On that day, Putin stated that Russia was allegedly ready for peace talks with Ukraine but would conduct them “exclusively on the basis of the 2022 Istanbul agreements,” his speech to the Russian Foreign Ministry in June 2024, and the agreements allegedly reached with the U.S. in Anchorage in August 2025—which, in essence, amount to demands for Ukraine’s surrender.

Analysts point out that Russia’s demands, as set forth in the Istanbul Agreements, would permanently prevent Ukraine from joining NATO, impose strict restrictions on its armed forces, and prohibit it from receiving military aid from the West, while imposing no restrictions whatsoever on the size or combat capability of Russian forces.

ISW experts note that Ukraine and Russia conducted negotiations in 2022 under conditions that differed significantly from the situation in 2026. At that time, Russian troops were advancing on Kyiv and controlled territories in the northeast, east, and south of Ukraine. Furthermore, the negotiations took place before Ukraine’s successful counteroffensives, which resulted in the liberation of parts of the Kharkiv and Kherson regions.
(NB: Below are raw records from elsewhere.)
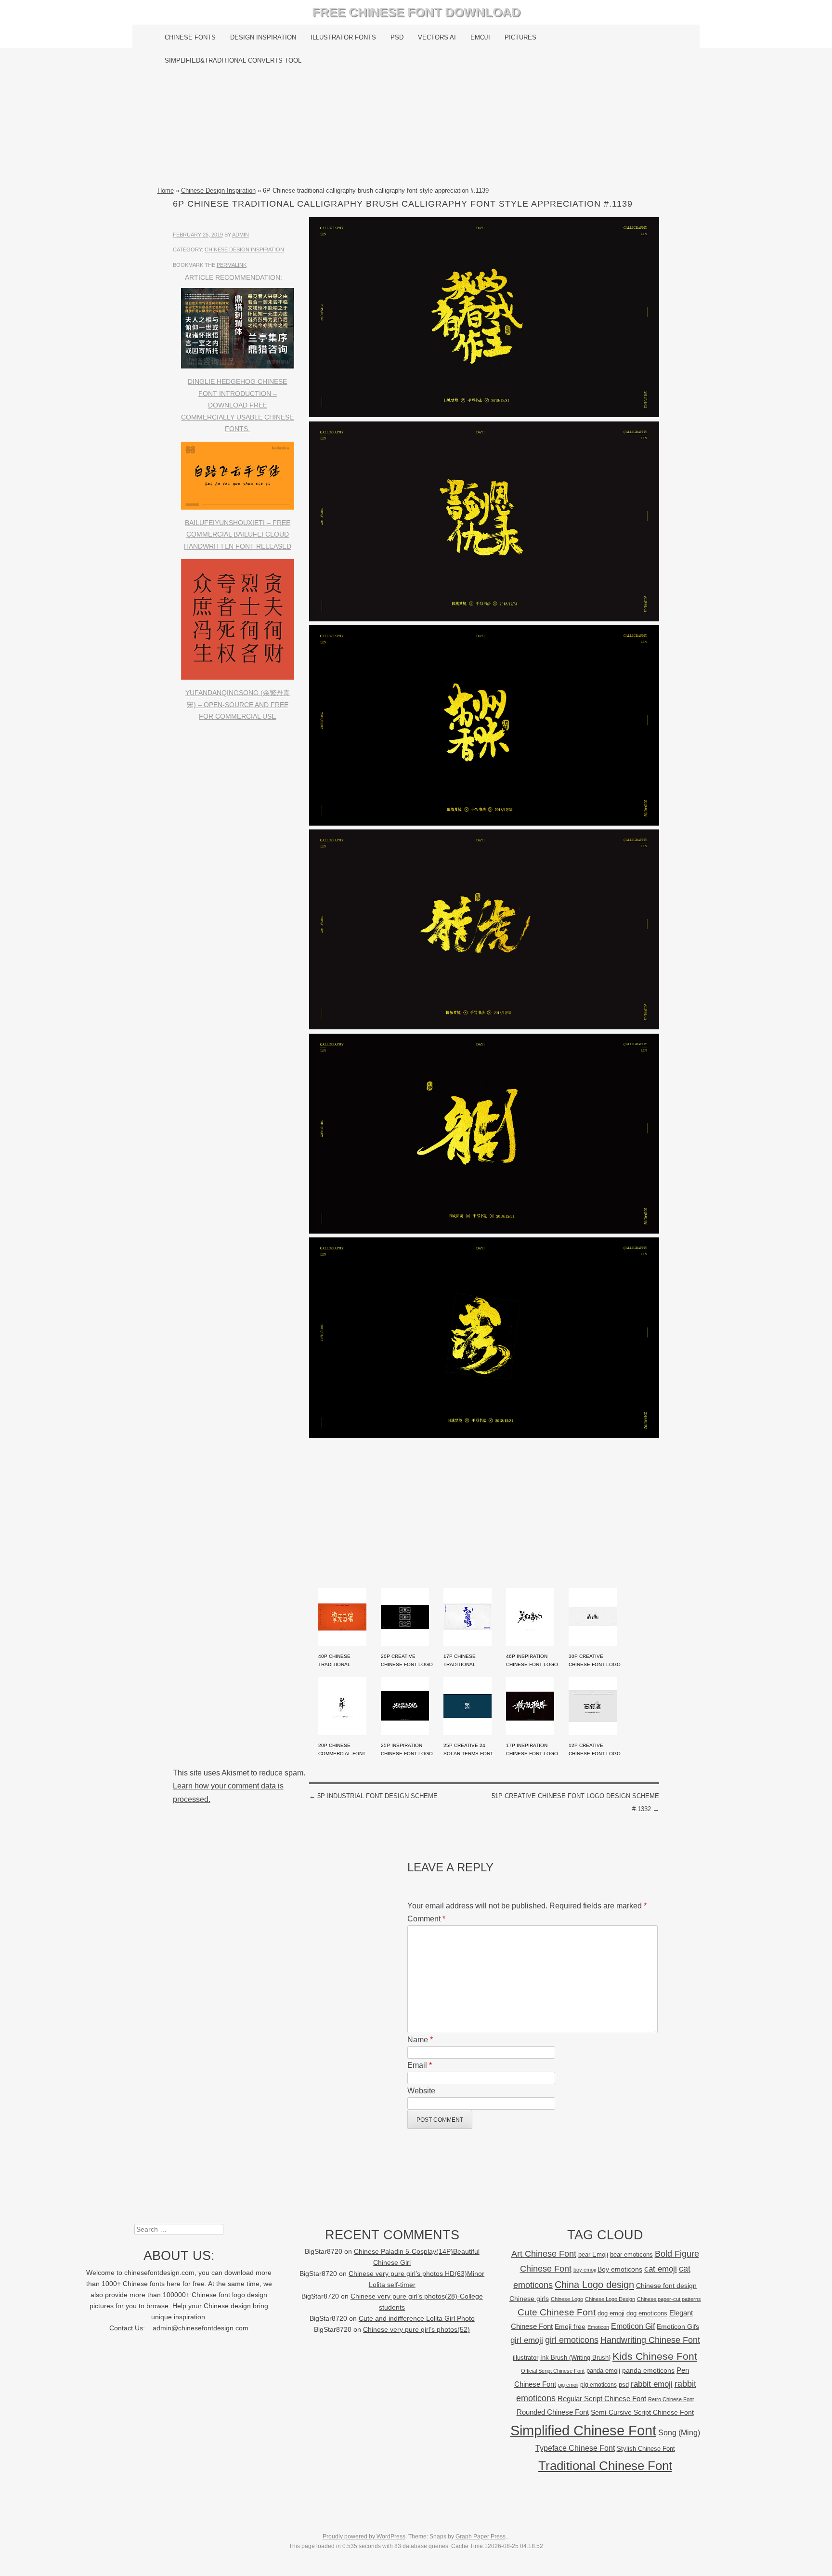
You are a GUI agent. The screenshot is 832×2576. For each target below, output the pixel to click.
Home (165, 190)
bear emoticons (631, 2254)
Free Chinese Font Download (416, 12)
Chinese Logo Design (610, 2299)
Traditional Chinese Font (605, 2465)
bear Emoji (593, 2254)
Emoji (480, 37)
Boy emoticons (620, 2269)
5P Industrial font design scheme (373, 1796)
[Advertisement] (416, 128)
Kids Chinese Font (654, 2356)
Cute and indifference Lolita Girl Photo (417, 2318)
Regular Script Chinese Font (602, 2398)
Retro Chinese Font (671, 2399)
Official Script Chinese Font (553, 2371)
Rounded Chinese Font (553, 2412)
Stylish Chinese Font (646, 2448)
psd (624, 2384)
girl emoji (526, 2340)
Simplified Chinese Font (583, 2430)
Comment (426, 1919)
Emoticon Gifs (678, 2326)
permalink (232, 265)
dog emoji (611, 2313)
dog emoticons (646, 2313)
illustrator (525, 2357)
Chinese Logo (567, 2299)
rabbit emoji (652, 2384)
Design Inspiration (263, 37)
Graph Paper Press (480, 2536)
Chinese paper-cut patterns (669, 2299)
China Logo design (594, 2284)
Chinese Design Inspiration (218, 190)
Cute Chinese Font (557, 2312)
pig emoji (568, 2385)
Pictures (520, 37)
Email (419, 2065)
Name (420, 2040)
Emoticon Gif (633, 2326)
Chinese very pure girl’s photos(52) (416, 2329)
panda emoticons (648, 2370)
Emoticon (598, 2327)
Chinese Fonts (190, 37)
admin (240, 234)
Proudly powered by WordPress (364, 2536)
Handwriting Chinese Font (650, 2340)
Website (421, 2091)
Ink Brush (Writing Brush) (575, 2357)
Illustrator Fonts (343, 37)
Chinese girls (529, 2298)
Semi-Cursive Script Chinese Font (642, 2412)
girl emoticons (571, 2340)
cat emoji (660, 2269)
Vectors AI (437, 37)
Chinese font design (666, 2285)
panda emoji (603, 2370)
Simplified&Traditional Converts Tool (233, 60)
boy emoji (584, 2270)
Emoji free (570, 2326)
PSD (396, 37)
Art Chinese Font (543, 2253)
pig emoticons (598, 2384)
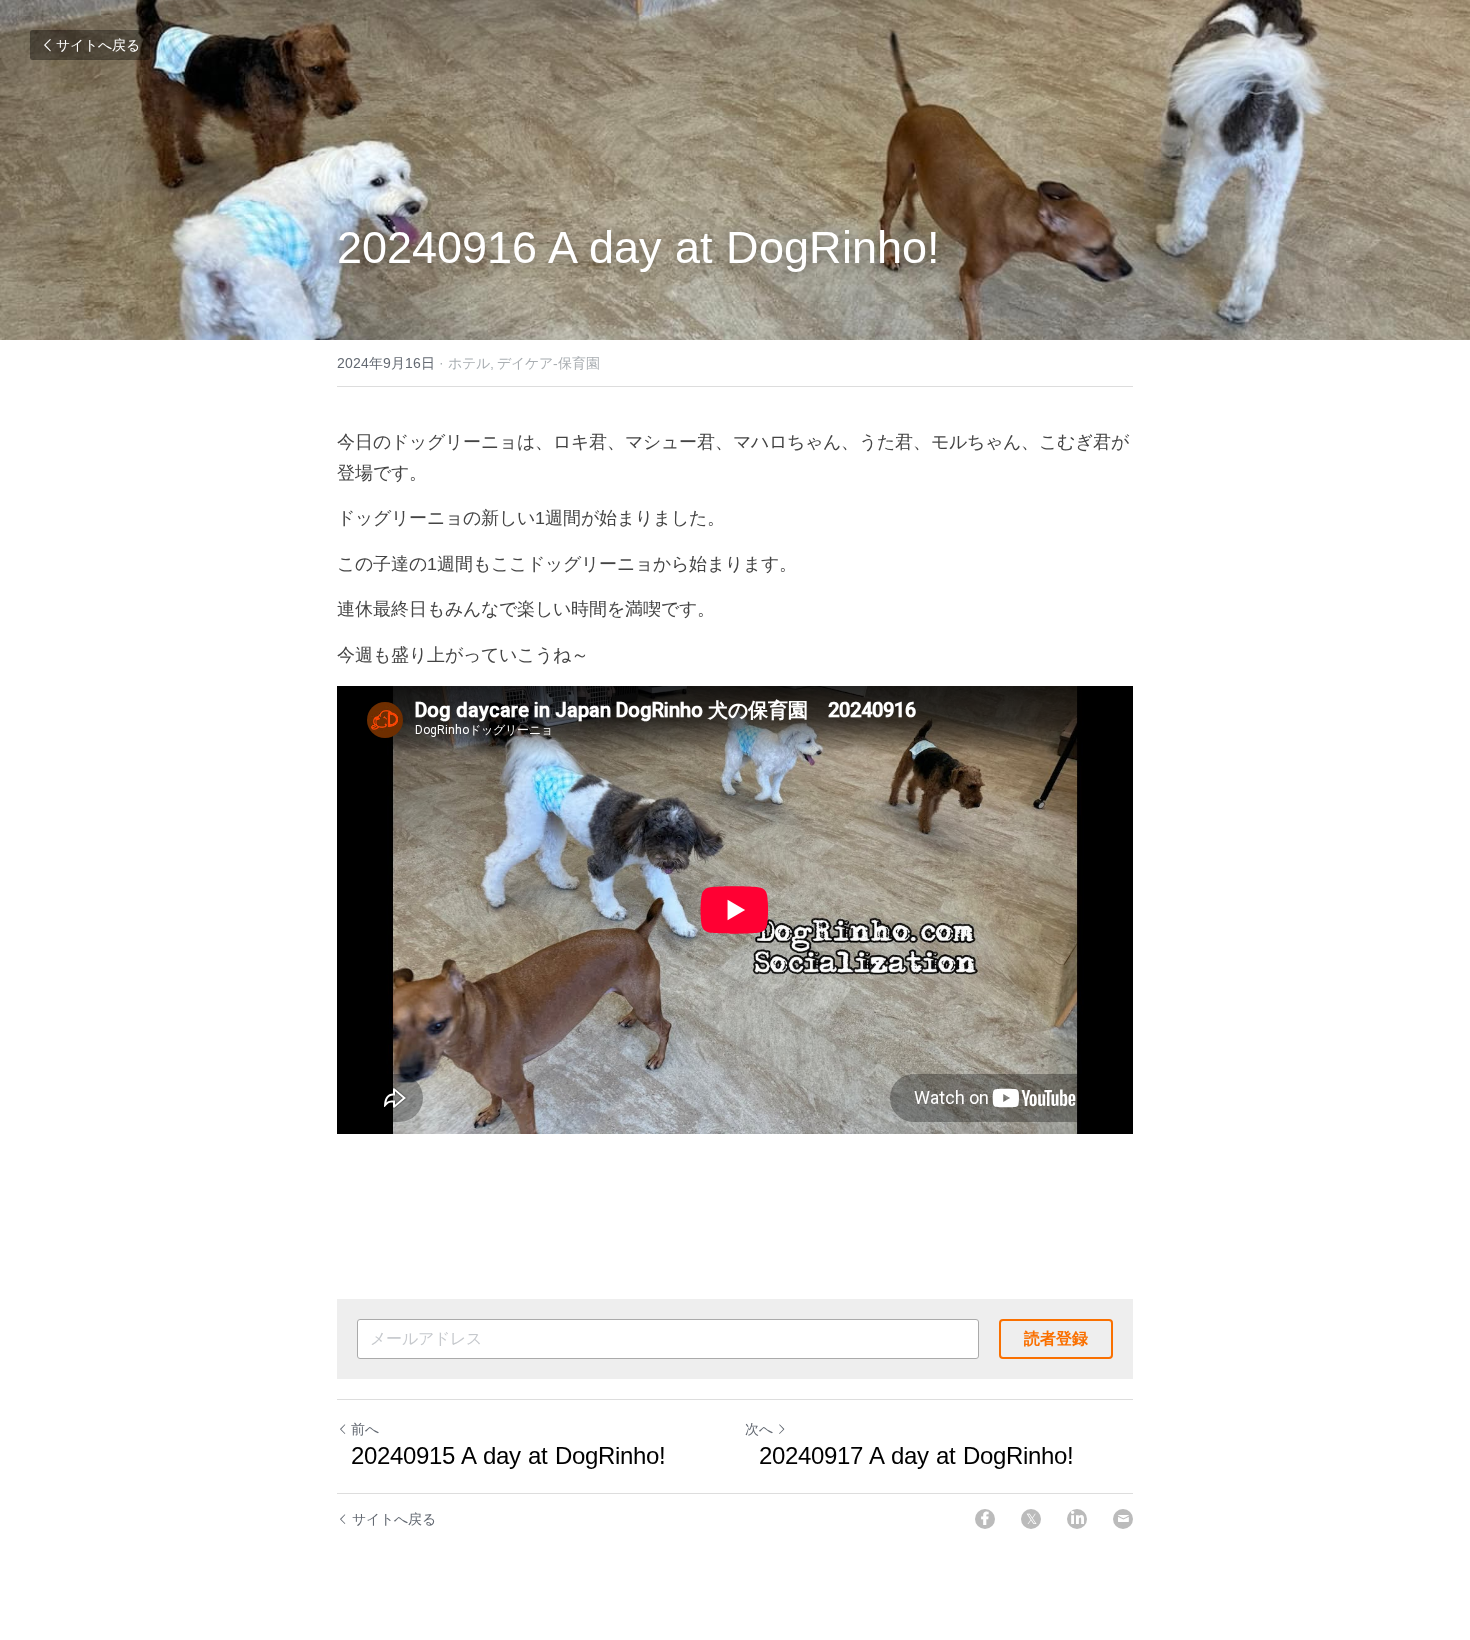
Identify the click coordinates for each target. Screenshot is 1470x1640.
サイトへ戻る (98, 45)
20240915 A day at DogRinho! (501, 1455)
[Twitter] (1031, 1519)
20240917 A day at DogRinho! (909, 1455)
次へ (759, 1429)
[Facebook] (985, 1519)
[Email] (1123, 1519)
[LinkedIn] (1077, 1519)
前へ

In his speech in June 2024, Putin put forward similar maximalist demands: the complete withdrawal of Ukrainian troops from the parts of the Luhansk, Donetsk, Zaporizhzhia, and Kherson regions controlled by Ukraine, as well as Ukraine’s renunciation of its aspiration to join NATO. Only after these conditions were met, he said, would Russia agree to a ceasefire and the start of peace talks.

Russian officials regularly refer to the so-called “Anchorage agreements,” allegedly concluded after Putin’s meeting with U.S. President Donald Trump in Alaska in August 2025, to promote the narrative that Russia is ready for negotiations, despite the absence of any public statements following the summit. ISW analysts conclude that Putin’s statements on June 23 “reflect his vision of a maximalist position,” from which he will begin any resumed peace talks.

Russian Foreign Minister Sergey Lavrov also stated on June 23 that Russia would allegedly achieve “all of its military objectives,” specifically: ensuring Ukraine’s neutrality and its non-nuclear status, repealing ““discriminatory” laws regarding the Russian language and the Russian Orthodox Church, as well as Ukraine’s recognition of the illegal, fictitious Russian referendums held in the occupied territories of Crimea and the Kherson, Zaporizhzhia, Luhansk, and Donetsk regions.

Putin and Lavrov’s statements echo Russia’s so-called “initial military objectives” from 2022, which boil down to Ukraine’s complete surrender. This effectively indicates that any peace agreement that does not take into account Russia’s demands—not only regarding Ukraine but also NATO and the West—will not satisfy Russia, experts note.